Pauliceia is a municipality located in interior of the state of São Paulo, Brazil. The population is 7,454 (2020 est.) in an area of 374.1 km^{2}. The elevation is 328 m.

==History==
The settlement Pauliceia was founded by Ezequiel Joaquim de Oliveira on June 29, 1947.
The property was opened in order to locate a city on the banks of the Parana River, for future exchanges with the neighboring state of Mato Grosso (current state of Mato Grosso do Sul).

With the advent of the promulgation of the new Constitutional Charter of the State of São Paulo, which released the creation of new municipalities, especially on the border with other states, the population of the village Pauliceia managed to raise the county, supported by the Organic Law of Municipalities.

Pauliceia was elevated to district and municipality, of lands separated from Gracianópolis (current Tupi Paulista), by Law No. 233 of December 24, 1948. As council was formed with the districts of peace Pauliceia, Panorama and Santa Mercedes.

Map of the state of São Paulo (1948).

By Law No. 2456 of December 30, 1953, were dismembered Pauliceia of Panorama and the districts of Santa Mercedes. Although the Law No. 233 of December 24, 1948, the municipality was Pauliceia belonging to the county of Lucélia. Was incorporated into the district of Dracena, by Law No. 2456 of December 30, 1953, implemented on 1 January 1954.

== Geography ==
The municipality contains part of the 8885 ha Mouth of the Aguapeí Private Natural Heritage Reserve, created in 2010.
On the shores of Paraná River are scenic fishing spots.
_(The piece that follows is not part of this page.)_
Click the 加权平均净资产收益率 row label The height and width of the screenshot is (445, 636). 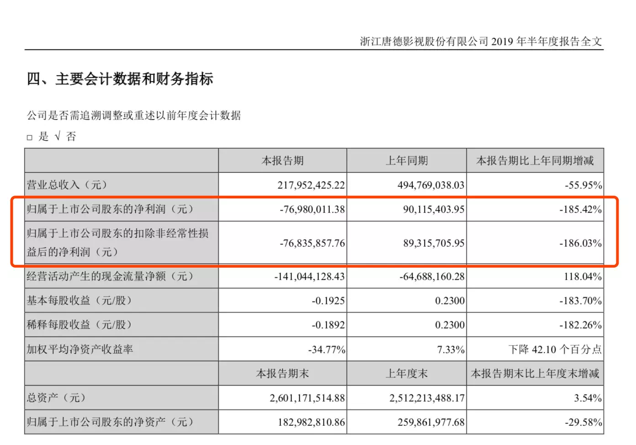click(x=80, y=350)
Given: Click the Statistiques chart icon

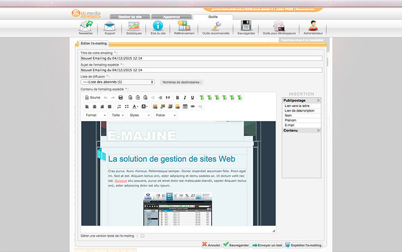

In addition to the Aguapeí River.

== Demographics ==

Census Data - 2000

- Total population: 5,302
- Urban: 3,934
- Rural: 1368
- Men: 2,755
- Women: 2,547
- Population density (inhabitants / km ²): 14.14
- Infant mortality 1 year (per thousand): 17.89
- Life expectancy (year): 70.18
- Fertility rate (children per woman): 3.10
- Literacy Rate: 85.52
- Human Development Index: 0.754
- Income: 0.670
- Longevity: 0.753
- Education: 0.838

== Media ==
In telecommunications, the city was served by Telecomunicações de São Paulo. In July 1998, this company was acquired by Telefónica, which adopted the Vivo brand in 2012.

The company is currently an operator of cell phones, fixed lines, internet (fiber optics/4G) and television (satellite and cable).

== Religion ==

Christianity is present in the city as follows:

=== Catholic Church ===
The Catholic church in the municipality is part of the Roman Catholic Diocese of Marília.

=== Protestant Church ===
The most diverse evangelical beliefs are present in the city, mainly Pentecostal, including the Assemblies of God in Brazil (the largest evangelical church in the country), Christian Congregation in Brazil, among others. These denominations are growing more and more throughout Brazil.